Brief: Please reproduce all of the entries exactly, without omitting any.

Dataset content:
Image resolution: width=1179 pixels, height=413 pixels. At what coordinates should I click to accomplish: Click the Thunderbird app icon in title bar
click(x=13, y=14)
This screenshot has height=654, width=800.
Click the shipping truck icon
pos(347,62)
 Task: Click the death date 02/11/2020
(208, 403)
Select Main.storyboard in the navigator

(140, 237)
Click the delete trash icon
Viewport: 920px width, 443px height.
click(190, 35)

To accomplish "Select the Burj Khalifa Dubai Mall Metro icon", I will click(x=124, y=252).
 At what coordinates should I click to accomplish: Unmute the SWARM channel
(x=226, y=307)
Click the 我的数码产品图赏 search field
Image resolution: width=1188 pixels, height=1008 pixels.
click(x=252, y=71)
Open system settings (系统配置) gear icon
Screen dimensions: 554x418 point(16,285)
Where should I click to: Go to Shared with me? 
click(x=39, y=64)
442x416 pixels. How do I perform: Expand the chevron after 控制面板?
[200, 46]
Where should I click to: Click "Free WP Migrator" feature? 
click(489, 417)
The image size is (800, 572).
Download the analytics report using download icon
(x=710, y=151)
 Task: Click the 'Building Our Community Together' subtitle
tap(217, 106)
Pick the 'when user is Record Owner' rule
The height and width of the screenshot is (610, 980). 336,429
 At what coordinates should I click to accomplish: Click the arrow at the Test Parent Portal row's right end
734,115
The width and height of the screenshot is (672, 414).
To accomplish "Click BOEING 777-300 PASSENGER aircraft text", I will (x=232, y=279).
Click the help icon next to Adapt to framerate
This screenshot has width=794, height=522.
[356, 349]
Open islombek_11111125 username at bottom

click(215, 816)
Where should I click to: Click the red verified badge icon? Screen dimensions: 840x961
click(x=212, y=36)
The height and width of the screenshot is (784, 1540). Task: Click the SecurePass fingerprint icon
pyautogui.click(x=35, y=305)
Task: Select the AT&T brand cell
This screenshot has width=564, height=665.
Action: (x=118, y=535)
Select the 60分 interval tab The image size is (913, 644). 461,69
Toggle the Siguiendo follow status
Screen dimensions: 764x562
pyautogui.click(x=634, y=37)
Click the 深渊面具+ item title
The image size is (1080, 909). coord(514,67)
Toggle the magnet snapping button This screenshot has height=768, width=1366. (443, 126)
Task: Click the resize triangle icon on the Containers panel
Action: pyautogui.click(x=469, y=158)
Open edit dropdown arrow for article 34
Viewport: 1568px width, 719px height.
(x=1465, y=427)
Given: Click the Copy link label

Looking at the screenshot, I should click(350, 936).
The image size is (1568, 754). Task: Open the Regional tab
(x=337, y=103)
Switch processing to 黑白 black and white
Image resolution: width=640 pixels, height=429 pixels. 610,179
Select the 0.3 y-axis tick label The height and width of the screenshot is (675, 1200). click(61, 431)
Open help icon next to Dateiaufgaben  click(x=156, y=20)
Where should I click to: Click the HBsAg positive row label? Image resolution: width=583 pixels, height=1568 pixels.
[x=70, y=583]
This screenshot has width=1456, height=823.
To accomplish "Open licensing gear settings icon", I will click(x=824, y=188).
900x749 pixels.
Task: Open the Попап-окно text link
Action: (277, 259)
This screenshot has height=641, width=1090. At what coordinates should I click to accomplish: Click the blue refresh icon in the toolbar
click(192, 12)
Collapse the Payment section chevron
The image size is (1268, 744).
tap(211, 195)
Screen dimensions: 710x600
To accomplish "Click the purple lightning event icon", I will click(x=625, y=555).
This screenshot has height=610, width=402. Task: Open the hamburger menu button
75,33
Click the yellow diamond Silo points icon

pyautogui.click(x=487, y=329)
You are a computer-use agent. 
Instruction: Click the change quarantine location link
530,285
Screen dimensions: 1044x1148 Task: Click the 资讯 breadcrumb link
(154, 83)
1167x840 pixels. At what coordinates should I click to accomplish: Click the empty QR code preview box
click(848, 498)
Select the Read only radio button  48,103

Output of the exercise:
Image resolution: width=1179 pixels, height=413 pixels. At what coordinates should I click to accomplish: Click the Thunderbird app icon in title bar
click(x=13, y=14)
This screenshot has height=654, width=800.
Click the shipping truck icon
pos(347,62)
 Task: Click the death date 02/11/2020
(208, 403)
Select Main.storyboard in the navigator

(140, 237)
Click the delete trash icon
Viewport: 920px width, 443px height.
click(190, 35)

To accomplish "Select the Burj Khalifa Dubai Mall Metro icon", I will click(x=124, y=252).
 At what coordinates should I click to accomplish: Unmute the SWARM channel
(x=226, y=307)
Click the 我的数码产品图赏 search field
Image resolution: width=1188 pixels, height=1008 pixels.
click(x=252, y=71)
Open system settings (系统配置) gear icon
Screen dimensions: 554x418 point(16,285)
Where should I click to: Go to Shared with me? 
click(x=39, y=64)
442x416 pixels. How do I perform: Expand the chevron after 控制面板?
[200, 46]
Where should I click to: Click "Free WP Migrator" feature? 
click(489, 417)
The image size is (800, 572).
Download the analytics report using download icon
(x=710, y=151)
 Task: Click the 'Building Our Community Together' subtitle
tap(217, 106)
Pick the 'when user is Record Owner' rule
The height and width of the screenshot is (610, 980). 336,429
 At what coordinates should I click to accomplish: Click the arrow at the Test Parent Portal row's right end
734,115
The width and height of the screenshot is (672, 414).
To accomplish "Click BOEING 777-300 PASSENGER aircraft text", I will (x=232, y=279).
Click the help icon next to Adapt to framerate
This screenshot has width=794, height=522.
[356, 349]
Open islombek_11111125 username at bottom

click(215, 816)
Where should I click to: Click the red verified badge icon? Screen dimensions: 840x961
click(x=212, y=36)
The height and width of the screenshot is (784, 1540). Task: Click the SecurePass fingerprint icon
pyautogui.click(x=35, y=305)
Task: Select the AT&T brand cell
This screenshot has width=564, height=665.
Action: (x=118, y=535)
Select the 60分 interval tab The image size is (913, 644). 461,69
Toggle the Siguiendo follow status
Screen dimensions: 764x562
pyautogui.click(x=634, y=37)
Click the 深渊面具+ item title
The image size is (1080, 909). coord(514,67)
Toggle the magnet snapping button This screenshot has height=768, width=1366. (443, 126)
Task: Click the resize triangle icon on the Containers panel
Action: pyautogui.click(x=469, y=158)
Open edit dropdown arrow for article 34
Viewport: 1568px width, 719px height.
(x=1465, y=427)
Given: Click the Copy link label

Looking at the screenshot, I should click(350, 936).
The image size is (1568, 754). Task: Open the Regional tab
(x=337, y=103)
Switch processing to 黑白 black and white
Image resolution: width=640 pixels, height=429 pixels. 610,179
Select the 0.3 y-axis tick label The height and width of the screenshot is (675, 1200). click(61, 431)
Open help icon next to Dateiaufgaben  click(x=156, y=20)
Where should I click to: Click the HBsAg positive row label? Image resolution: width=583 pixels, height=1568 pixels.
[x=70, y=583]
This screenshot has width=1456, height=823.
To accomplish "Open licensing gear settings icon", I will click(x=824, y=188).
900x749 pixels.
Task: Open the Попап-окно text link
Action: (277, 259)
This screenshot has height=641, width=1090. At what coordinates should I click to accomplish: Click the blue refresh icon in the toolbar
click(192, 12)
Collapse the Payment section chevron
The image size is (1268, 744).
tap(211, 195)
Screen dimensions: 710x600
To accomplish "Click the purple lightning event icon", I will click(x=625, y=555).
This screenshot has height=610, width=402. Task: Open the hamburger menu button
75,33
Click the yellow diamond Silo points icon

pyautogui.click(x=487, y=329)
You are a computer-use agent. 
Instruction: Click the change quarantine location link
530,285
Screen dimensions: 1044x1148 Task: Click the 资讯 breadcrumb link
(154, 83)
1167x840 pixels. At what coordinates should I click to accomplish: Click the empty QR code preview box
click(848, 498)
Select the Read only radio button  48,103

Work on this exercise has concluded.